Tahir Abbas, the head of research at Arif Habib Limited, shared his views with local media and said that if international oil prices continue to rise, the government may declare a greater price increase than the anticipated Rs12–22 per liter.

The government increased the price of petrol and diesel at the beginning of August 2023 as required by the terms of the IMF loan.

According to Abbas, price increases of Rs20–22 per liter for diesel and Rs12–13 per liter for petrol are possible for the second half of August.

In the last 15 days, the price of refined goods has increased by $13 per barrel, reaching $111 per barrel, while the price of petrol has increased by $7 per barrel, reaching $97 per barrel.

The impact of these price rises, both recent and conceivable, may have a considerable impact on August’s inflation number. The central bank could be forced to raise its main policy rate in September if inflation surprises.

Khalid Tawab, a seasoned business leader from the FPCCI, has encouraged the government to rethink its plan to raise fuel prices in light of these worries.

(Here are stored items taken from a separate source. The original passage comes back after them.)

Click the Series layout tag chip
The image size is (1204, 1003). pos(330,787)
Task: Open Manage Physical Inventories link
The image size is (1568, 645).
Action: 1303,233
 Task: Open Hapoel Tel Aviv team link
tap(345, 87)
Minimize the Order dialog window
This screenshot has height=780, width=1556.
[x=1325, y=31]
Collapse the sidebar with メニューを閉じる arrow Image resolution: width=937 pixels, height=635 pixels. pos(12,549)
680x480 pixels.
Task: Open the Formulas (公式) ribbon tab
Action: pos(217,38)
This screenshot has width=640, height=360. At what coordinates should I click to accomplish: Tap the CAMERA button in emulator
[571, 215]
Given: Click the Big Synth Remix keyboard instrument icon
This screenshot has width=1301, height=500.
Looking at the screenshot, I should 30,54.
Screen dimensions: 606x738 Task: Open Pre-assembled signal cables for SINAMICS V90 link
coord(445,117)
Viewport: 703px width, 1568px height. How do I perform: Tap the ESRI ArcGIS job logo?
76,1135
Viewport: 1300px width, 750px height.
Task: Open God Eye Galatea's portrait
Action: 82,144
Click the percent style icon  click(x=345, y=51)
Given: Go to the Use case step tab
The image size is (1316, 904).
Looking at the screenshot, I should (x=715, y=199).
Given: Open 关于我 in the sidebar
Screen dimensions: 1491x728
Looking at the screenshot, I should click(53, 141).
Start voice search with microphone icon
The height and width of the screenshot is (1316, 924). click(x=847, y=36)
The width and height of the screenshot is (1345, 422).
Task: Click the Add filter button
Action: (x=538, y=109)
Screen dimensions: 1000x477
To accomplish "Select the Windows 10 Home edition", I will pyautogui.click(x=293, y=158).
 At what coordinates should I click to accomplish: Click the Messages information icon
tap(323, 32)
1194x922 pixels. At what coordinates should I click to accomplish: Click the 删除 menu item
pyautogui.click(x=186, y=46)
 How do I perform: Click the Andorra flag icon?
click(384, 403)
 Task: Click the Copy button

He underlines the necessity of reviewing the petroleum development levy (PDL), which is now levied at Rs50 per liter, and advises changing it to supply petrol and diesel for local consumers at more reasonable rates rather than passing along the rise in commodity costs to them directly.

The obvious indicators of an economic downturn, such as the shrinkage of the large-scale manufacturing (LSM) sector and a drop in export revenues, are consistent with Tawab’s worries. These indications draw attention to the effects that rising oil prices may have on businesses, which might result in more closures and difficult economic times.

The present legislative elected term of the government is scheduled to end in the next ten days, therefore the business community is aware that their efforts to contact the departing administration to resolve these concerns are constrained by time.